Hiking Club

Ever since my parents used to drive up to Bear Mountain for one of our Saturday outings, I wanted to get off the road and explore the woods and rugged terrain beyond old Route 17. The Ramapo Hills looked high to me. I called them mountains and I wasn't incorrect since they form one of the lower ranges of the Appalachian chain that passes through downstate New York. Nevertheless, they filled my ten-year-old imagination with wonder and a desire to climb them. That time finally arrived when I joined my high school's hiking club six years later.

An avid outdoors man, Brother Keane organized a group of boys on a trip to Harriman-Bear Mountain State Park where we climbed Bear Mountain from whose summit you can see the Manhattan sky line rising like spikes at the end of a long winding tail that is the Hudson River. Brother Keane also taught eleventh grade English and Freshman Religion at Power memorial Academy, my all boys Catholic high school on Amsterdam Avenue and 61st Street in New York City.

The first obstacle in getting to the mountains was convincing my parents to let me go on a hiking trip. I negotiated that challenge by convincing them  that we didn't need oxygen masks, ropes and sophisticated climbing gear. I assured them that I wouldn't die of asthma in the "thin" mountain air.

The euphoria of my first hiking trip had scarcely diminished when Br. Keane  took us on an adventure that would keep me addicted for a lifetime.  Not a half mile from the traffic circle at the west approach to the Bear Mountain Bridge lay a trailhead sign pointing us towards the Popolopen Gorge Trail. The unassuming passageway led us through the grassy sedge of the shoulder littered with beer cans and potato chip bags towards a row of low tree branches crossing overhead like a natural tunnel opening to another world, a world dominated by tall hardwoods, steep embankments, and steam of serious white water insisting its way to the Hudson River a thousand yards away.

We followed this trail to a destination only our fearless English teacher knew about. A few miles in and at a higher elevation, the rushing stream became a gentle flowing brook which led us to a confluence of another brook that we followed to its source. Tired, sweating, and dying of thirst, the bunch of us took refuge in a clearing where, up ahead, lay something odd looking yet quite at home in the woods. Our hike took us outside the state park boundary and into West Point's Military Reservation now closed to the public. And there it stood. A yellow stone structure shaped like a a beehive  with a huge arched opening to the side of it. It was overgrown with weeds.  No sign identified it. It stood there for nearly two centuries, Br. Keane told us, unmolested by anyone except time and nature.  The Queensboro Furnace was built during the Revolutionary War to make ammunition for the Continental Army that now held West Point, a fort a few miles north of here. With my fingers and closed eyes, I touched history. I imagined men stoking the fire with large bellows as others poured molten lead into molds forming the musket and cannon balls that secured our independence from Great Britain.

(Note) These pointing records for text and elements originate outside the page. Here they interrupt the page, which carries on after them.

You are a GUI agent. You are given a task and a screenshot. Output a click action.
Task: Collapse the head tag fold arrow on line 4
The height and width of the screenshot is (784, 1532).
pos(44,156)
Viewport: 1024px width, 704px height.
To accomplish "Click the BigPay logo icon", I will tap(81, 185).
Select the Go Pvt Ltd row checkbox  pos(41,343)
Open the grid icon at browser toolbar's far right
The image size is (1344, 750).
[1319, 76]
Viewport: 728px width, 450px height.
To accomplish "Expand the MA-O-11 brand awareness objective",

Two worlds opened for me that trip: the discovery of the wonders of the lower Appalachians just an hour form New York City, and the discovery of history in the markings left on nature by people in their struggles to carve out a space for themselves. No plaques commemorate the deeds accomplished here. Today one cannot visit the furnace because it is on restricted land, but like the land that has swallowed it, it remains off the road for me ever to wonder about while these ancient mountains and the lordly Hudson that cuts through them remain.